The boat’s motor slows before Gage visits me again. He secures a blindfold over my eyes and hauls me above deck.
We are shoved and shuffled to the edge of the boat. I assume we, but it’s possible Emma and Blaine aren’t heading where I am. Or that they’re already dead. I strain to hear anything of use, but only Gage’s voice is audible over the wind. Mist from the Gulf blows onto my front, icy pricks against my nose and neck.
“I’ll report back when Badger’s taken care of. If the others are with him, do you want them alive?’
An answer I can’t make out.
“No, that’s fine. I have no problem wiping the place clean. Happy to be of service.”
Something mumbled.
“Tonight,” Gage says sternly. “I’ll do it as soon as I’m back. And then I get the rest of the pay? Good, good.”
I’m shoved over the edge of our boat and hauled onto another. My shin bangs something. Hard. I keep waiting for the blast of a firearm, but it never comes. That would be too easy. They didn’t go through all this trouble just to kill me.
Gage’s boat roars to life, then fades out across the Gulf.
In the darkness beneath my blindfold, I picture Charlie complaining about eggs, and Aiden chasing Rusty, and Clipper’s blushing face at the mention of Riley. Sammy cracks a joke about my tardiness, saying Blaine and I can find our way through a forest but manage to get lost among marked streets. Bree is unamused. She turns to Badger, scowling, and says something is wrong. Adam agrees.
They sweep the town and find the dropped crate of water. At Mercy’s, they learn Blaine and I never arrived. When they get back to the bookshop they put an armed watch at the door and start weighing their options, discussing what might have happened, devising a plan.
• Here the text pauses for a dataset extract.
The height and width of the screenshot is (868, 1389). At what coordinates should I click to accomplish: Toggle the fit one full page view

These are the things I tell myself to dull the twisting sensation in my stomach, to ignore the bile scratching at my throat.
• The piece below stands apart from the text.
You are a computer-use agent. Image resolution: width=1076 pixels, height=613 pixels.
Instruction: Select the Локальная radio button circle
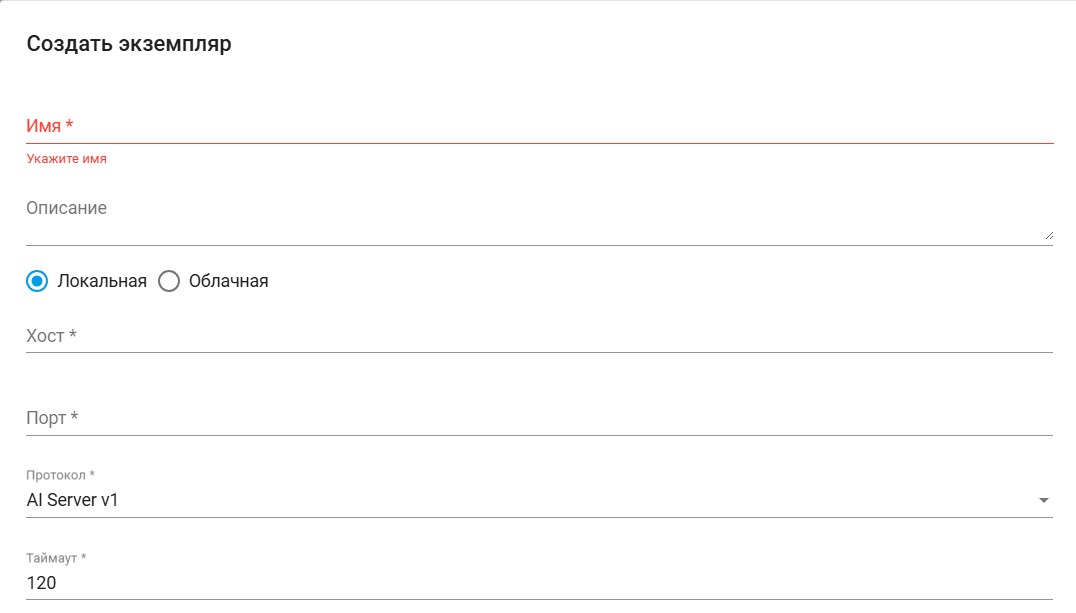pyautogui.click(x=37, y=281)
Their executioner is coming, but they’ll be prepared. They have to be. I repeat it, over and over, not sure if I’m lying to myself.
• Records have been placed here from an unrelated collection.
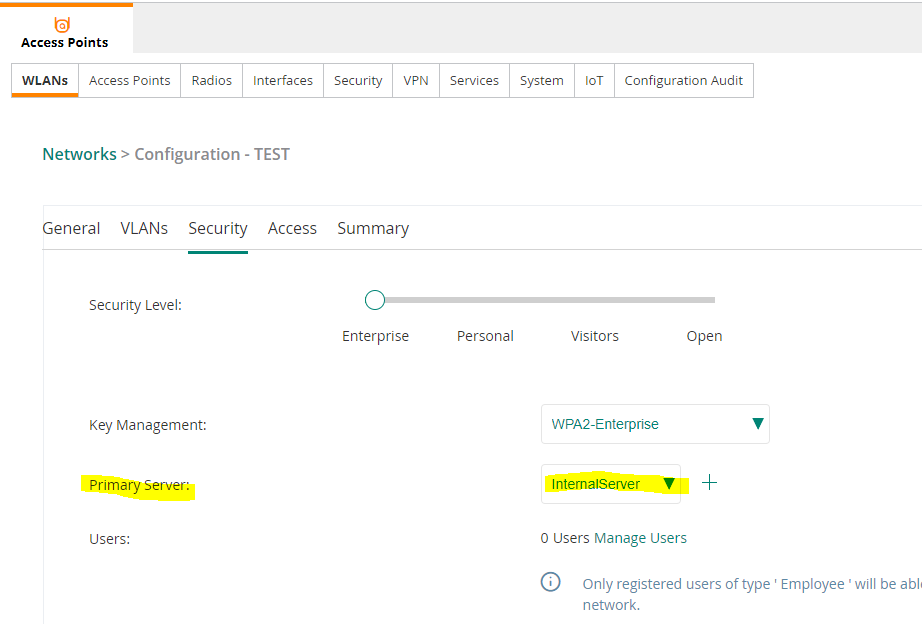Open the VLANs configuration tab
The image size is (922, 624).
pos(144,228)
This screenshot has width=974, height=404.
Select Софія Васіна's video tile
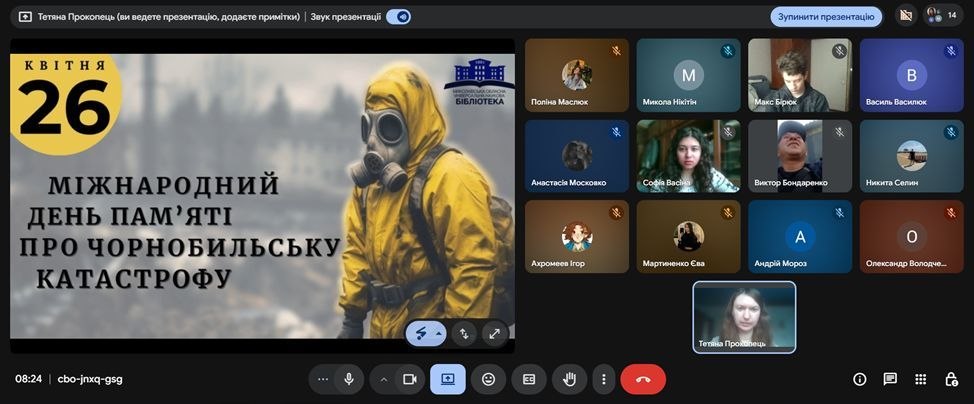pos(688,155)
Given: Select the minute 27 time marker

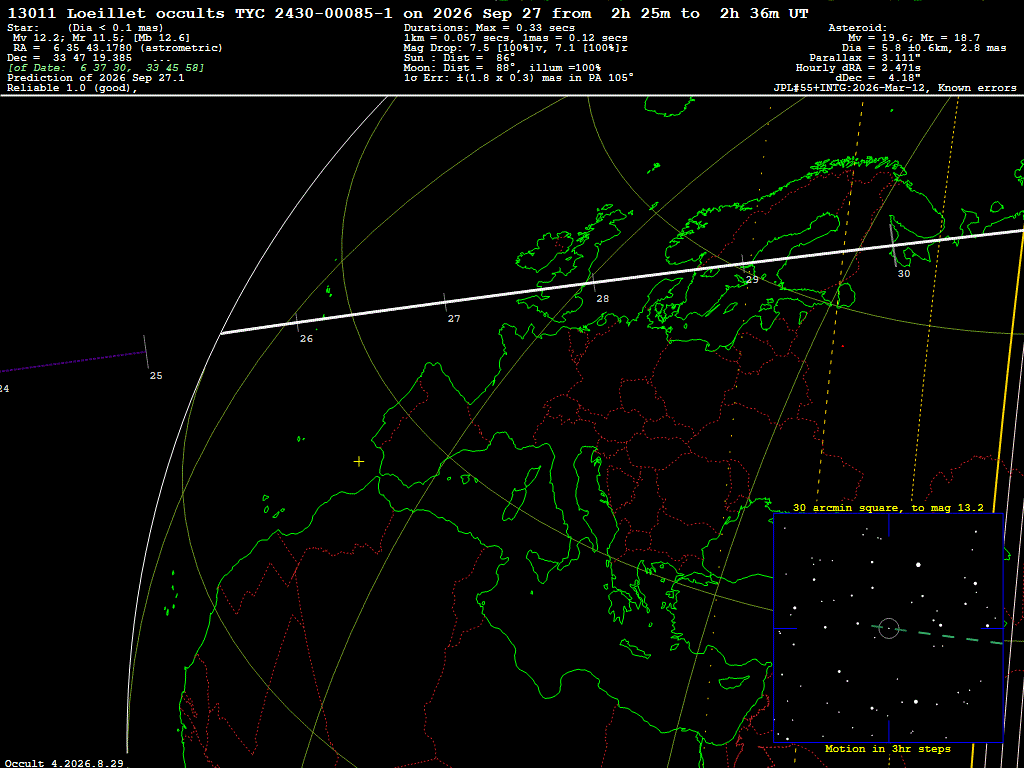Looking at the screenshot, I should click(445, 302).
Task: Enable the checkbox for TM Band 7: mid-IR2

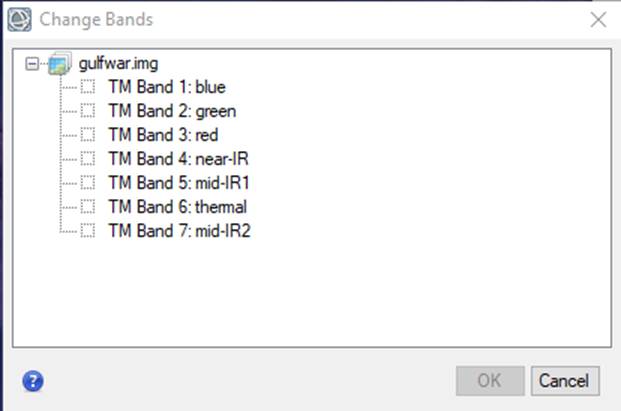Action: [88, 230]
We’re moving again. I crouch on the deck to shield my face from the frigid air. Nearby, someone laughs, shrill and in tune with the clawing wind.
Far too soon the engine slows, then dies out completely. I’m lugged to my feet, off the boat, toward whatever—and whoever—is waiting.
NINE
I CAN’T SEE A THING, but the rhythmic lull of the water and the soft thump of our boat against an unseen structure tells me we are in some kind of port. The strain of pulleys and the clank of cargo suggests a large one. Surrounded, somehow, given the echo. By mountains? Rock? Someone shoves me between the shoulder blades, forcing me forward. The ground beneath my feet is sturdy. Not dirt or mud like the streets of Bone Harbor or Pine Ridge, but man-made. Even and level. Slick with a sheen from the ocean.
“No, that one’s going to Lode,” I hear someone shout. “To Lode, you idiot! Dock 3B.”
“What about the Haven shipment?”
“It went out yesterday, with the other cargo for Taem and Radix.”
Radix. Another domed city? I tuck the name away and breathe deep. It smells different here than the other gulfside ports I’ve been in. There’s the normal salty air and the lingering stench of diesel engines, but there’s also something cool and sharp about the place. I’m tugged along by an escort I can’t see, and I start to feel like we’re walking into the belly of a cave. A cave with damp, bloody walls, if the metallic tinge to the air tells me anything.